Extract the data exactly, missing nothing.

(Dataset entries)
◆ ◆ ◆
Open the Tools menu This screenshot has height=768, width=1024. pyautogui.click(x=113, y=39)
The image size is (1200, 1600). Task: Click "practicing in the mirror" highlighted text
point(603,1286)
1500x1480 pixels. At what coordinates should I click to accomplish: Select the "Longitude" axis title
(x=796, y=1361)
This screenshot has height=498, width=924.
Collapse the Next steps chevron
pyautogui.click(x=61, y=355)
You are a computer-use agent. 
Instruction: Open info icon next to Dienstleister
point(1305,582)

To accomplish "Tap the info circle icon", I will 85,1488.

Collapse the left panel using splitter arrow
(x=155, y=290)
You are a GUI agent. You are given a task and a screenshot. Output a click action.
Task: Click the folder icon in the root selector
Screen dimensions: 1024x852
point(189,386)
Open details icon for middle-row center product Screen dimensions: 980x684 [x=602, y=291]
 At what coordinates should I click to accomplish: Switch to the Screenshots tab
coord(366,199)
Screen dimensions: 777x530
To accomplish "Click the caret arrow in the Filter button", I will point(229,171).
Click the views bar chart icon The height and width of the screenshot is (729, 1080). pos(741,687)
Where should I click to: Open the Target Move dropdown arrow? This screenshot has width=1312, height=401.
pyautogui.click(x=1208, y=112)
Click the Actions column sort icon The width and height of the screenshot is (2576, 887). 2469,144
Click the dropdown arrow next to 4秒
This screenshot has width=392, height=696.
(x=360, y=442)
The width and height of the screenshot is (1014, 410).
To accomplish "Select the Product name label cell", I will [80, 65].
◆ ◆ ◆
> SOLUTION:
Open the Tools menu This screenshot has height=768, width=1024. pyautogui.click(x=113, y=39)
The image size is (1200, 1600). Task: Click "practicing in the mirror" highlighted text
point(603,1286)
1500x1480 pixels. At what coordinates should I click to accomplish: Select the "Longitude" axis title
(x=796, y=1361)
This screenshot has height=498, width=924.
Collapse the Next steps chevron
pyautogui.click(x=61, y=355)
You are a computer-use agent. 
Instruction: Open info icon next to Dienstleister
point(1305,582)

To accomplish "Tap the info circle icon", I will 85,1488.

Collapse the left panel using splitter arrow
(x=155, y=290)
You are a GUI agent. You are given a task and a screenshot. Output a click action.
Task: Click the folder icon in the root selector
Screen dimensions: 1024x852
point(189,386)
Open details icon for middle-row center product Screen dimensions: 980x684 [x=602, y=291]
 At what coordinates should I click to accomplish: Switch to the Screenshots tab
coord(366,199)
Screen dimensions: 777x530
To accomplish "Click the caret arrow in the Filter button", I will point(229,171).
Click the views bar chart icon The height and width of the screenshot is (729, 1080). pos(741,687)
Where should I click to: Open the Target Move dropdown arrow? This screenshot has width=1312, height=401.
pyautogui.click(x=1208, y=112)
Click the Actions column sort icon The width and height of the screenshot is (2576, 887). 2469,144
Click the dropdown arrow next to 4秒
This screenshot has width=392, height=696.
(x=360, y=442)
The width and height of the screenshot is (1014, 410).
To accomplish "Select the Product name label cell", I will [80, 65].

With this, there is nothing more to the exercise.